Go to the line in the data below that contains "Viewport: 1219px width, 832px height.". Write it out exactly, along with every later line through the last, and nothing else.

------------------------------------------------------------------------

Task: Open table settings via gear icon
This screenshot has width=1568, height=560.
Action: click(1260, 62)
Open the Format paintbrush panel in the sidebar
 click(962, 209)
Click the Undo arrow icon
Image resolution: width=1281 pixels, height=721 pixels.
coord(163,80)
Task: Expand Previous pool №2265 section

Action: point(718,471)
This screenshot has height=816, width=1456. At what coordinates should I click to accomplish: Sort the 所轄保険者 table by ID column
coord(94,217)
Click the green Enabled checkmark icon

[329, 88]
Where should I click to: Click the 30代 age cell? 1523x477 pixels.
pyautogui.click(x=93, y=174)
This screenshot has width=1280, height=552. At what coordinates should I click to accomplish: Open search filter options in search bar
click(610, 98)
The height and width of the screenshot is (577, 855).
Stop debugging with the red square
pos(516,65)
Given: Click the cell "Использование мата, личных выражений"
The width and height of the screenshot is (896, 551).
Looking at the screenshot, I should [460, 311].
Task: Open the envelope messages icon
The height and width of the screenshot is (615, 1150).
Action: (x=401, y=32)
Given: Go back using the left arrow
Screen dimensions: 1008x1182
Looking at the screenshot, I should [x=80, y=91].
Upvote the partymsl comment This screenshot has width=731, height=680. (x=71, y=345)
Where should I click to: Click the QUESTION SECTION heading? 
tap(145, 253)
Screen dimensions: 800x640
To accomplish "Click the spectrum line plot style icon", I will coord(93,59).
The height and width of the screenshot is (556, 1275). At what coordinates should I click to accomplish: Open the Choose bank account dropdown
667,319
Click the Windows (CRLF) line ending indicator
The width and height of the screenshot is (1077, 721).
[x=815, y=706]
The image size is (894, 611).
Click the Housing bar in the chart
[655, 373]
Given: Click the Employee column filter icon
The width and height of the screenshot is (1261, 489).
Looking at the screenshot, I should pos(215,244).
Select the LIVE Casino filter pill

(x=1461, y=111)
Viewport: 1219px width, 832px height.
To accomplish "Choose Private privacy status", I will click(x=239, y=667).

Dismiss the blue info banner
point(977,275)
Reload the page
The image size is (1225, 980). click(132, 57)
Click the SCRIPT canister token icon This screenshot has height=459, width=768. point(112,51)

------------------------------------------------------------------------

• **ANSWER FOR THIS EXERCISE**:
Viewport: 1219px width, 832px height.
To accomplish "Choose Private privacy status", I will click(x=239, y=667).

Dismiss the blue info banner
point(977,275)
Reload the page
The image size is (1225, 980). click(132, 57)
Click the SCRIPT canister token icon This screenshot has height=459, width=768. point(112,51)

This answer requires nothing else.